We finally validate on the test data and verify if the mean accuracy is better than 0.85.

In [45]:
for name, score in cv_results.items():
    print(f"{name:25s} | CV Score: {score:.4f}")

test_accuracies = {}
print(f"\nEvaluating models on test set (Target: {TARGET_ACCURACY}):")
print("-" * 50)

for name, model in best_models.items():
    y_pred = model.predict(X_test)
    test_acc = accuracy_score(y_test, y_pred)
    test_accuracies[name] = test_acc
    
    status = "✓" if test_acc > TARGET_ACCURACY else "✗"
    print(f"{name:25s} | Test Accuracy: {test_acc:.4f} {status}")

models_above_target = [name for name, score in test_accuracies.items() if score > TARGET_ACCURACY]
print(f"\nModels achieving target accuracy ({TARGET_ACCURACY}) on TEST SET:")
if models_above_target:
    for model in models_above_target:
        print(f"{model}: {test_accuracies[model]:.4f}")


print(f"\nBest test performer: {max(test_accuracies.keys(), key=lambda x: test_accuracies[x])}")
print(f"Best test accuracy: {max(test_accuracies.values()):.4f}")
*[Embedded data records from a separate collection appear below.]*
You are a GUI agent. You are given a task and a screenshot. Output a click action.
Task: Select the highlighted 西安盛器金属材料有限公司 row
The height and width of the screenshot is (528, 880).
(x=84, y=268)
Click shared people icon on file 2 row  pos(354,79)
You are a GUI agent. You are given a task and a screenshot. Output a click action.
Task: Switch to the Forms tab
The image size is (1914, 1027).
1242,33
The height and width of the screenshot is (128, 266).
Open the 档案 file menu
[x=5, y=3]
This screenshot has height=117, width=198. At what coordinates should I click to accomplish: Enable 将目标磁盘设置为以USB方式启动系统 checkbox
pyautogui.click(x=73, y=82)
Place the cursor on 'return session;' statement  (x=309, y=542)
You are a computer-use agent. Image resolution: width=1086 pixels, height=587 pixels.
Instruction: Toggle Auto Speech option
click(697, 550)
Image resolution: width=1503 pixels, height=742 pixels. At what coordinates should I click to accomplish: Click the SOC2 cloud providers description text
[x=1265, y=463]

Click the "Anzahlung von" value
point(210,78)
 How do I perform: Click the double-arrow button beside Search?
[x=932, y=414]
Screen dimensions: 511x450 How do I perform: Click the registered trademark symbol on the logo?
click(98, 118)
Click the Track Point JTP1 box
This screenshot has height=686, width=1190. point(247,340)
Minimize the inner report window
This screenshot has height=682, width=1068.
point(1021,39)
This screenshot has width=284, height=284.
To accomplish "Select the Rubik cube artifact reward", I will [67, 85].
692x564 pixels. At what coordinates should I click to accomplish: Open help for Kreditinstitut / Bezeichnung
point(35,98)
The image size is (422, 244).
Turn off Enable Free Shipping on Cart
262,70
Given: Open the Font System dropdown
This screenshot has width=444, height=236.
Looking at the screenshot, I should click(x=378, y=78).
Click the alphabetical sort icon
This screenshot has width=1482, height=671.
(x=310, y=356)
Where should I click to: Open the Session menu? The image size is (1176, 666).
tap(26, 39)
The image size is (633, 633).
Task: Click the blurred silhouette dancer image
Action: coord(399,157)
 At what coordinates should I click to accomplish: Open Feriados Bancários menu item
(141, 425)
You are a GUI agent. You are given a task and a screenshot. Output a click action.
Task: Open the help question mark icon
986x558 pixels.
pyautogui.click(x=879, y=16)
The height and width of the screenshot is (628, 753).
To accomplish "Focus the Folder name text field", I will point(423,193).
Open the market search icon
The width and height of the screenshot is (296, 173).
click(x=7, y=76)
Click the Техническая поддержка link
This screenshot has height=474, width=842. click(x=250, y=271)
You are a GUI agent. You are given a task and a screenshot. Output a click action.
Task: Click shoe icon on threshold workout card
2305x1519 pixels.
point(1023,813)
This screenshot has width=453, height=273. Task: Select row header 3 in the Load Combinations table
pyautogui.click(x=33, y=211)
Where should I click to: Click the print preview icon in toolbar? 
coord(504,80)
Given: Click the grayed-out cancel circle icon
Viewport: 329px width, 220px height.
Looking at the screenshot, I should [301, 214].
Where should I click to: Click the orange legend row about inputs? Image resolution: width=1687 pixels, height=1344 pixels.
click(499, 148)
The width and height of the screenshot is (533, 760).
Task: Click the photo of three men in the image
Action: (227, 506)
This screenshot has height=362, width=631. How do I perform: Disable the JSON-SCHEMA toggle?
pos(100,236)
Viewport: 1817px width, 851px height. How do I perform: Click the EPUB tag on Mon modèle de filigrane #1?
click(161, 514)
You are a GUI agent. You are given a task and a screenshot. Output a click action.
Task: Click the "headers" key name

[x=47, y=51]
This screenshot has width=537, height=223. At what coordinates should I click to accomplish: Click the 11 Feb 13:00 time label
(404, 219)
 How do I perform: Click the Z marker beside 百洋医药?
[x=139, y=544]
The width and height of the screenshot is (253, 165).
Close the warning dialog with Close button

Logistic Regression       | CV Score: 0.7230
K-Nearest Neighbors       | CV Score: 0.7860
MLP Classifier            | CV Score: 0.7565
AdaBoost                  | CV Score: 0.7200
SVC                       | CV Score: 0.7810

Evaluating models on test set (Target: 0.85):
--------------------------------------------------
Logistic Regression       | Test Accuracy: 0.7465 ✗
K-Nearest Neighbors       | Test Accuracy: 0.7925 ✗
MLP Classifier            | Test Accuracy: 0.7600 ✗
AdaBoost                  | Test Accuracy: 0.7420 ✗
SVC                       | Test Accuracy: 0.9040 ✓

Models achieving target accuracy (0.85) on TEST SET:
SVC: 0.9040

Best test performer: SVC
Best test accuracy: 0.9040


## Conclusion

We see that SVC performed really well. It got a mean accuracy of 0.9040.